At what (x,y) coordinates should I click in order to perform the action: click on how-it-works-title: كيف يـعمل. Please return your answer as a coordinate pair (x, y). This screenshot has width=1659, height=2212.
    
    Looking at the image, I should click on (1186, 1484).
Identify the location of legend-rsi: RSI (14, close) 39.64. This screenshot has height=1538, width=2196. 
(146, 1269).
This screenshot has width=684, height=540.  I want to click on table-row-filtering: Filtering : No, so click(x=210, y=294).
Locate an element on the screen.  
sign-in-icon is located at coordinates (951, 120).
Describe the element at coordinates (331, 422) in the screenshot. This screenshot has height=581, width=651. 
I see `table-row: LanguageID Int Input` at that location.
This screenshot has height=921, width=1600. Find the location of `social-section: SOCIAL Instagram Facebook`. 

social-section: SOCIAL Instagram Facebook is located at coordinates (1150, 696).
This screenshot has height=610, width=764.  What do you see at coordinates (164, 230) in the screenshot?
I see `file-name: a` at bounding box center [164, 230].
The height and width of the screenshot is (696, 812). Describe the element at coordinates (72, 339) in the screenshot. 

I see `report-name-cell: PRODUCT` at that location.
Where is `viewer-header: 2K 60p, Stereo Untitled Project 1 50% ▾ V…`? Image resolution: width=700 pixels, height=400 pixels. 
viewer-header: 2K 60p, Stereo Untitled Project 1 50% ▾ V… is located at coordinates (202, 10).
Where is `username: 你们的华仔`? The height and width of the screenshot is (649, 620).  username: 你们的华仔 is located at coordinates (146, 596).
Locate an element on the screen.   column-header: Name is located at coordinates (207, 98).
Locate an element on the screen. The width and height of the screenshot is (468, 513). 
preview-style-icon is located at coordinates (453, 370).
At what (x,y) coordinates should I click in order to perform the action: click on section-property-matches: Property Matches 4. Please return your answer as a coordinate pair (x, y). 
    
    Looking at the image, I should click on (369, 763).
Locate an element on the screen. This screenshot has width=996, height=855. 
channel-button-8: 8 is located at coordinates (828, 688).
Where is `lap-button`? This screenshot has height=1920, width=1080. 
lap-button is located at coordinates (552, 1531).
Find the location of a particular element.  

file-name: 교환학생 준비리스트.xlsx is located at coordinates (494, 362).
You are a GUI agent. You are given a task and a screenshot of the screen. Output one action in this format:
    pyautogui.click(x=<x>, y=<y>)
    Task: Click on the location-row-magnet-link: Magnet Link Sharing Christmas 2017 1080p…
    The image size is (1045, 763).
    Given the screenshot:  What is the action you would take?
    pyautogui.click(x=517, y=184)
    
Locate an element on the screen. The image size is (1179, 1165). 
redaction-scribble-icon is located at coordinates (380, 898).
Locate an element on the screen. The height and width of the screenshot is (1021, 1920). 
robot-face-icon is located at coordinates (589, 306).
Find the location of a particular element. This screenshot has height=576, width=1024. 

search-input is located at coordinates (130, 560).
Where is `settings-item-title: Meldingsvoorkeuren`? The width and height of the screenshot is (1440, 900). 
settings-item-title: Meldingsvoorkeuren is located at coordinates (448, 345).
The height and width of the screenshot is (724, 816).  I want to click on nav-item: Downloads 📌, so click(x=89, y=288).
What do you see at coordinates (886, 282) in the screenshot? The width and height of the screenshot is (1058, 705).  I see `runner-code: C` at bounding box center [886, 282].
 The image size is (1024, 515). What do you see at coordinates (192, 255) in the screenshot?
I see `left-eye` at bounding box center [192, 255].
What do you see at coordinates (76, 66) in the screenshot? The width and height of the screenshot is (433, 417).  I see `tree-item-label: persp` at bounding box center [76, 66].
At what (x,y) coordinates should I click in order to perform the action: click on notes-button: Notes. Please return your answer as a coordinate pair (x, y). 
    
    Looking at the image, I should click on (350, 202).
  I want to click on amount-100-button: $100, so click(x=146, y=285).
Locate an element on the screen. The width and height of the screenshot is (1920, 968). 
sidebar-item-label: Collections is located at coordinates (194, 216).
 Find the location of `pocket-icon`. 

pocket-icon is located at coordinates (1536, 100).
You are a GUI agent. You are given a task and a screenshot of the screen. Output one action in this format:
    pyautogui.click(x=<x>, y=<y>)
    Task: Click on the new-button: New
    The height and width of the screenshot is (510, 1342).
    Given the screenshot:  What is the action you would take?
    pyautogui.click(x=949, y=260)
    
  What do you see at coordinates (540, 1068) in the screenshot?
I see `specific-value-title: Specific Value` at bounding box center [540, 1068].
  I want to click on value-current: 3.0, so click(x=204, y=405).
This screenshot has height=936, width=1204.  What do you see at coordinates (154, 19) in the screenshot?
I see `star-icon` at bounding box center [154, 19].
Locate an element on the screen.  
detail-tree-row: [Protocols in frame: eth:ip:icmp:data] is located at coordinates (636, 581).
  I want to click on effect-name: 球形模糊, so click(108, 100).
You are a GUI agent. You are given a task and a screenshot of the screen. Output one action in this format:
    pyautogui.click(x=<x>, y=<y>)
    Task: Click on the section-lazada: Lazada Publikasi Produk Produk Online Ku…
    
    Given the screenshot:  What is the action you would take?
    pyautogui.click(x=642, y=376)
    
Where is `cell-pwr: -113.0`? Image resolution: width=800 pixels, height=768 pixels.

⁂

» **Task instructions**
Put the lines of the records above, from the line with "The height and width of the screenshot is (724, 816)." to the line with "sidebar-item-label: Collections is", into a Markdown table with the columns No. and Text. Number each line in No., and leave out any blank lines.

» **Answer area**
| No. | Text |
|---|---|
| 1 | The height and width of the screenshot is (724, 816).  I want to click on nav-item: Downloads 📌, so click(x=89, y=288). |
| 2 | What do you see at coordinates (886, 282) in the screenshot? The width and height of the screenshot is (1058, 705).  I see `runner-code: C` at bounding box center [886, 282]. |
| 3 |  The image size is (1024, 515). What do you see at coordinates (192, 255) in the screenshot? |
| 4 | I see `left-eye` at bounding box center [192, 255]. |
| 5 | What do you see at coordinates (76, 66) in the screenshot? The width and height of the screenshot is (433, 417).  I see `tree-item-label: persp` at bounding box center [76, 66]. |
| 6 | At what (x,y) coordinates should I click in order to perform the action: click on notes-button: Notes. Please return your answer as a coordinate pair (x, y).  |
| 7 |     Looking at the image, I should click on (350, 202). |
| 8 |   I want to click on amount-100-button: $100, so click(x=146, y=285). |
| 9 | Locate an element on the screen. The width and height of the screenshot is (1920, 968).  |
| 10 | sidebar-item-label: Collections is located at coordinates (194, 216). |